TASK DETAILS: Your copy should contain exactly the lines from the one that holds "You are a GUI" through the end of the material, reproduced as written, with no pictures.
= Beginning of Section =
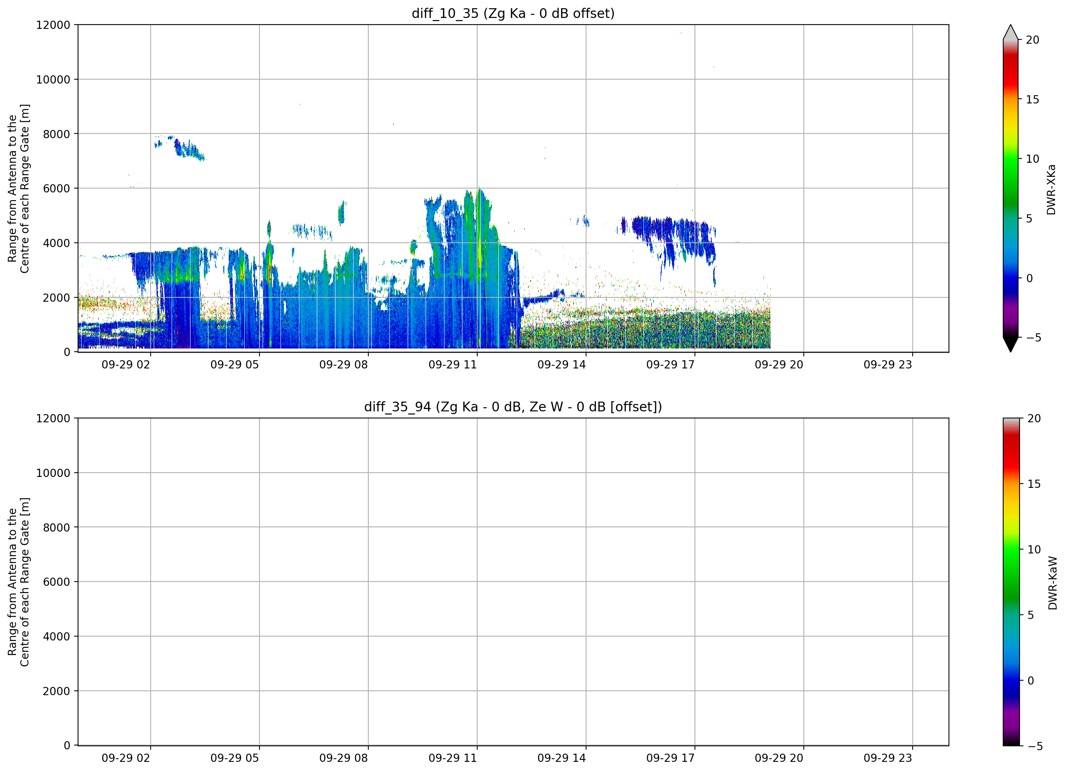The width and height of the screenshot is (1066, 772).
Task: Click the 09-29 02 tick label on top plot
Action: 125,365
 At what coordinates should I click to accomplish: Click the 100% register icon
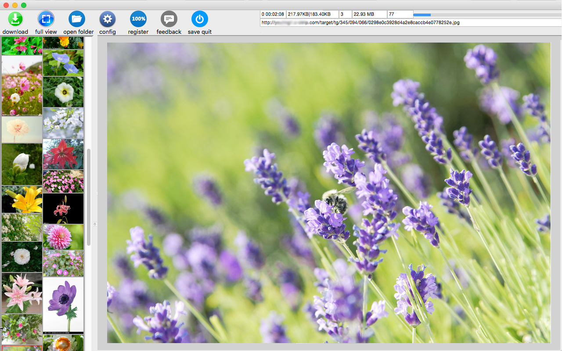click(x=138, y=19)
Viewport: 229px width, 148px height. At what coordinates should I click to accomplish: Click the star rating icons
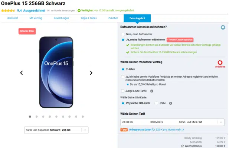click(x=8, y=11)
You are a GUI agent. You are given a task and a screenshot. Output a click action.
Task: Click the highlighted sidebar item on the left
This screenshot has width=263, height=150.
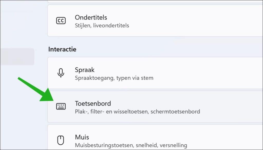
= End of Section =
ANSWER TO THE PROBLEM:
You are a GUI agent. You are given a task and a screenshot. Output a click action.
Task: Click the highlighted sidebar item on the left
This screenshot has width=263, height=150.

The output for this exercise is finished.